Exercise data:
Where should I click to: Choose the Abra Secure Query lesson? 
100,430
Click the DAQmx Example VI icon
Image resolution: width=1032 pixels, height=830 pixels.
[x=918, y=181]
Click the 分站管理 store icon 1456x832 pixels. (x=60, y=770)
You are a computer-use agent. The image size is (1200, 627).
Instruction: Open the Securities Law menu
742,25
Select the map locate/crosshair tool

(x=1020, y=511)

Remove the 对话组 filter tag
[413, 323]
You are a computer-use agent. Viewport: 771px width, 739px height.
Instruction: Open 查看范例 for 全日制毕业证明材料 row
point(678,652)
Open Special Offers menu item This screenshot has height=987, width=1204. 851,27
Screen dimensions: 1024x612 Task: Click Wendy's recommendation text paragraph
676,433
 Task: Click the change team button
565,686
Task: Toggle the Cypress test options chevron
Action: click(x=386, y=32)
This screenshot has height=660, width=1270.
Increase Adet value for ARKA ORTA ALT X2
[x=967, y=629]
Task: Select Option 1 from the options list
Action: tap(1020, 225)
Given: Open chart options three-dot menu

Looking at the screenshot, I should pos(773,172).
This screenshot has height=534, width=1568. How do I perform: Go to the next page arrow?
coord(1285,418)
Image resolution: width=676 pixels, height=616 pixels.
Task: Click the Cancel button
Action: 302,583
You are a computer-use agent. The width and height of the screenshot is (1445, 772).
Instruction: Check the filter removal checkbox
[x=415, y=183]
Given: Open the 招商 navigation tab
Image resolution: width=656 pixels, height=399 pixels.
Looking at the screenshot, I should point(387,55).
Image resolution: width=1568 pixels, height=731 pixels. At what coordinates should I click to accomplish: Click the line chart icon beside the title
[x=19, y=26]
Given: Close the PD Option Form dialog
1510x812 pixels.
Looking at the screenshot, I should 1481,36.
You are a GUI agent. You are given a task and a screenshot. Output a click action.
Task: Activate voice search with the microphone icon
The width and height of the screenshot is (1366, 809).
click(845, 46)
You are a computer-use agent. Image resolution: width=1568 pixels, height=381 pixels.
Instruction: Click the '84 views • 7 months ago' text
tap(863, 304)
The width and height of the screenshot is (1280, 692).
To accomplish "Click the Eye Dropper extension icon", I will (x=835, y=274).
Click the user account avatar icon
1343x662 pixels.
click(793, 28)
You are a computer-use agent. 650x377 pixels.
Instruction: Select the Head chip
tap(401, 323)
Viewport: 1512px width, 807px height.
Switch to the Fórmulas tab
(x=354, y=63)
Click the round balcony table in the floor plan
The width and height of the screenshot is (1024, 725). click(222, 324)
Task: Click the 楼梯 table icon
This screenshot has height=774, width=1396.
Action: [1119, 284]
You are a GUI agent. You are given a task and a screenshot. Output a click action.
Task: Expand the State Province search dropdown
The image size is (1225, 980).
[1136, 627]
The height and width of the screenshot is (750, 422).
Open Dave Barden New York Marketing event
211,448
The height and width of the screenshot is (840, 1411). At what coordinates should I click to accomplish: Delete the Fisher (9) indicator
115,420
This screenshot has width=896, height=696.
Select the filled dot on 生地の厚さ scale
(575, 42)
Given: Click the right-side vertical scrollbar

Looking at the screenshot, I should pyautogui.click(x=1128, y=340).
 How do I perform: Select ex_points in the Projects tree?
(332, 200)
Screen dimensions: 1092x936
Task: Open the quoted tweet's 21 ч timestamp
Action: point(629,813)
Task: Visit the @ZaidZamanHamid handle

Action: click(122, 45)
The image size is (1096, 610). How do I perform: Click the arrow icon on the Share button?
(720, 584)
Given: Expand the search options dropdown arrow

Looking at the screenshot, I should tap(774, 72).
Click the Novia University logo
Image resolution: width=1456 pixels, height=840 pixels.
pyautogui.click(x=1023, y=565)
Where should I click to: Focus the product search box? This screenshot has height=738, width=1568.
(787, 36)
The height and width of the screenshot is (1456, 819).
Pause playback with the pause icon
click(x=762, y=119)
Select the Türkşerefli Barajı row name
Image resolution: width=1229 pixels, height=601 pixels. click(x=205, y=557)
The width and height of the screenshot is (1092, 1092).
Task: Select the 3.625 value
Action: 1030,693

Work task: Identify and extract each line of the listing that contains "Viewport".

Task response:
You are a computer-use agent. Viewport: 771px width, 739px height.
Viewport: 1512px width, 807px height.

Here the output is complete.